What is asked: Rewrite the rows from the first line through the line containing "point(746,438)" as a numbered list, leaving out any blank lines.

Data provided:
^^^^^^^^
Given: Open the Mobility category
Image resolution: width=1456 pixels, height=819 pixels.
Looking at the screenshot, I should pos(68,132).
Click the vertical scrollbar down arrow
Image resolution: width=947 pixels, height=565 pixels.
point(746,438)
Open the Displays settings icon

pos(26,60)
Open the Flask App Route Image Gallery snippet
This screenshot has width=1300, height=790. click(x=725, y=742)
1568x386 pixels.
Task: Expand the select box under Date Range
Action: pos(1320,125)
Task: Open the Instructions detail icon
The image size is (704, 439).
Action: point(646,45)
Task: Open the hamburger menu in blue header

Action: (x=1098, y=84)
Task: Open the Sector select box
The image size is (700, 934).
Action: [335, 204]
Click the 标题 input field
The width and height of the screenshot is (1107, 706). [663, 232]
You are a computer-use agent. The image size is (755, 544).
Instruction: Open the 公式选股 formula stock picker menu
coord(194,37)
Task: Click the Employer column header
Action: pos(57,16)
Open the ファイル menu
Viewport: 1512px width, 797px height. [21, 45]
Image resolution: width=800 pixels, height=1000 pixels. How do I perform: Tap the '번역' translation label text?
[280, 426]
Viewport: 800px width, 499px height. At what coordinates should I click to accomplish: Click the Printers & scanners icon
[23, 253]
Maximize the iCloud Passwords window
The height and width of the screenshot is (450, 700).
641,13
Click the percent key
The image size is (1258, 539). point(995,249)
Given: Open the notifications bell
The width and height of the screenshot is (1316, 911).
^^^^^^^^
Answer to this exercise:
1. Given: Open the Mobility category
2. Image resolution: width=1456 pixels, height=819 pixels.
3. Looking at the screenshot, I should pos(68,132).
4. Click the vertical scrollbar down arrow
5. Image resolution: width=947 pixels, height=565 pixels.
6. point(746,438)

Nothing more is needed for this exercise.